The night I got home from that grisly scene at Zap’s house—I don’t want to—I stood in front of my own bathroom mirror. Studied myself, in my ripped-up concert T-shirt, with jeans that cut too tight across my bulging hips and skin that puffed out like the head of a cupcake. It was a searing hatred. A whole and incapacitating contempt for the very cells that made me up, for the way those cells replicated without my permission, how bones grew without my knowledge and skin acquiesced, folding over them in this intolerable manner.
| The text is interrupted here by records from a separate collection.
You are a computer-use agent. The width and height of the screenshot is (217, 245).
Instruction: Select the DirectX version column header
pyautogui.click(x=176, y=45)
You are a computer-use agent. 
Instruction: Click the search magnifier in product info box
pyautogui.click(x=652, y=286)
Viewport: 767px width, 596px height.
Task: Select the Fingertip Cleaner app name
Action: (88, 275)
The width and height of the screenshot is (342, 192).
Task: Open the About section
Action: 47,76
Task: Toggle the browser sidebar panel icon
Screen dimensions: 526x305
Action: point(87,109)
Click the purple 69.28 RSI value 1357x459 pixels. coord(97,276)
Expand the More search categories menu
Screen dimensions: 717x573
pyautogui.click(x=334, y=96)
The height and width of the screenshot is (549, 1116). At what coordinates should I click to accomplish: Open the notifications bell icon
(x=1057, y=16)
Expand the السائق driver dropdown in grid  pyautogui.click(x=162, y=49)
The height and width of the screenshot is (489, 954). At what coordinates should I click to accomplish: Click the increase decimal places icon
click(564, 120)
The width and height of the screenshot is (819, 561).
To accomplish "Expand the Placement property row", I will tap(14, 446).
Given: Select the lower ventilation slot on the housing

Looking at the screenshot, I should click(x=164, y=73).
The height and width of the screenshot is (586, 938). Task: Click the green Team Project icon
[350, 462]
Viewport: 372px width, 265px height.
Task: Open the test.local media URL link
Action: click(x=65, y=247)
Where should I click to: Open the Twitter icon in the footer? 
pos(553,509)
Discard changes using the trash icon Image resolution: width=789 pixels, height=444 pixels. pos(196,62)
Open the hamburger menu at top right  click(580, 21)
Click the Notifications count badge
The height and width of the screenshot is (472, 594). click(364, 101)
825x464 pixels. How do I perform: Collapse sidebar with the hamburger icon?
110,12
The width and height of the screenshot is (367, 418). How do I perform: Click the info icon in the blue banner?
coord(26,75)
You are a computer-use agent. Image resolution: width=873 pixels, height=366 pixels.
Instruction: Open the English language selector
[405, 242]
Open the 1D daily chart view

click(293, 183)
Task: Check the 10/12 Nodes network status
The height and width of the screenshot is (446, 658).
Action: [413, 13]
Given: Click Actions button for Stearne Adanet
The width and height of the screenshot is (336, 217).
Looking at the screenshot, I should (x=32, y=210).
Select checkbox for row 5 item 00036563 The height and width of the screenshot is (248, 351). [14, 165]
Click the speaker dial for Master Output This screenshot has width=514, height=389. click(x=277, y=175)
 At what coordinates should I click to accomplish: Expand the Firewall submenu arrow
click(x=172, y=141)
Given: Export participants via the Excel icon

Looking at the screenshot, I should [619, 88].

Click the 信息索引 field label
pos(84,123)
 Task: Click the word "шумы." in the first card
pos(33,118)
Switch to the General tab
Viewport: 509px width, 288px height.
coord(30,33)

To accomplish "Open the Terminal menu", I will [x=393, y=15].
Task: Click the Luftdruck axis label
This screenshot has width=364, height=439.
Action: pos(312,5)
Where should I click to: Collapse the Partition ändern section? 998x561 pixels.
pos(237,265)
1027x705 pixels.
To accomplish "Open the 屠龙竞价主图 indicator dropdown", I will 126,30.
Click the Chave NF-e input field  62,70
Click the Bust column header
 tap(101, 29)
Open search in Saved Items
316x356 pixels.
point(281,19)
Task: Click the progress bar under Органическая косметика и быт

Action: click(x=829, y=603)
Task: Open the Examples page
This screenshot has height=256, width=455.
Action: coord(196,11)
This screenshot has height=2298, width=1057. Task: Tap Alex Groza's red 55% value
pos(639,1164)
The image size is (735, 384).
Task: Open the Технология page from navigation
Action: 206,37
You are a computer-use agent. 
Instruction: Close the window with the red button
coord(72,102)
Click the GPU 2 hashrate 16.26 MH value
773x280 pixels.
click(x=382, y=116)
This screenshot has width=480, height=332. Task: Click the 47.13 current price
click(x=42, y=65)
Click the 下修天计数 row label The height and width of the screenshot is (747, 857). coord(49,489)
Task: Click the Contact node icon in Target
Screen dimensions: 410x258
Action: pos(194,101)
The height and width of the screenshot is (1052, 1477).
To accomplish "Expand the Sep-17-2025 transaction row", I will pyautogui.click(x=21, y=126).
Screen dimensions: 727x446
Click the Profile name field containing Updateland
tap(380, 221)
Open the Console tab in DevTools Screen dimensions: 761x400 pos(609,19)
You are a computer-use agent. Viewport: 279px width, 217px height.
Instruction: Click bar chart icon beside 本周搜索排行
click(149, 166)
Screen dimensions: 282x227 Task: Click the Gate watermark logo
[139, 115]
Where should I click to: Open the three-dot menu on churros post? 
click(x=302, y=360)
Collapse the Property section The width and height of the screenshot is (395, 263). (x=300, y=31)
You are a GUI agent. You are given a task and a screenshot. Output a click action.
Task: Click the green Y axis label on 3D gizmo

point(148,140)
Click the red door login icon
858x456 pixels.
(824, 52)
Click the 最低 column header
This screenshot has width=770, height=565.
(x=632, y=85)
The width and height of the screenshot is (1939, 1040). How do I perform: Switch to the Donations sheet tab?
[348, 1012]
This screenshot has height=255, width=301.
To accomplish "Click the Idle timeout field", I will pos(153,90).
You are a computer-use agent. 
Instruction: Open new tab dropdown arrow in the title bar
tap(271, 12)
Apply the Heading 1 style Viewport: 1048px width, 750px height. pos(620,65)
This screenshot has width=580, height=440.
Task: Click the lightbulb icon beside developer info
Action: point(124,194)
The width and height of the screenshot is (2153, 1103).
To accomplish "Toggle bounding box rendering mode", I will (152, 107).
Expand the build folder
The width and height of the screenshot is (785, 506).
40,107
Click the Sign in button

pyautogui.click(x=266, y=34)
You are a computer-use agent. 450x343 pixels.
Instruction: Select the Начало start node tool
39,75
I took a safety pin from Ma’s sewing kit in the linen closet. I lifted my shirt and poked my ribs 815 times, not hard enough to draw blood but enough to leave a connect-the-dots across each flabby rib, a poem in braille I would never learn how to read.
This can’t be it, I thought. This can’t be love.
This rotten love was stuck to my skin, humid, dewy. That night in the bathroom, I could not fathom the possibility of peeling it off, allowing new, pink skin to breathe. So for years I wore it like a cloak, this decaying love. An excuse.
Now, on the cliff, I find there are no excuses to be made.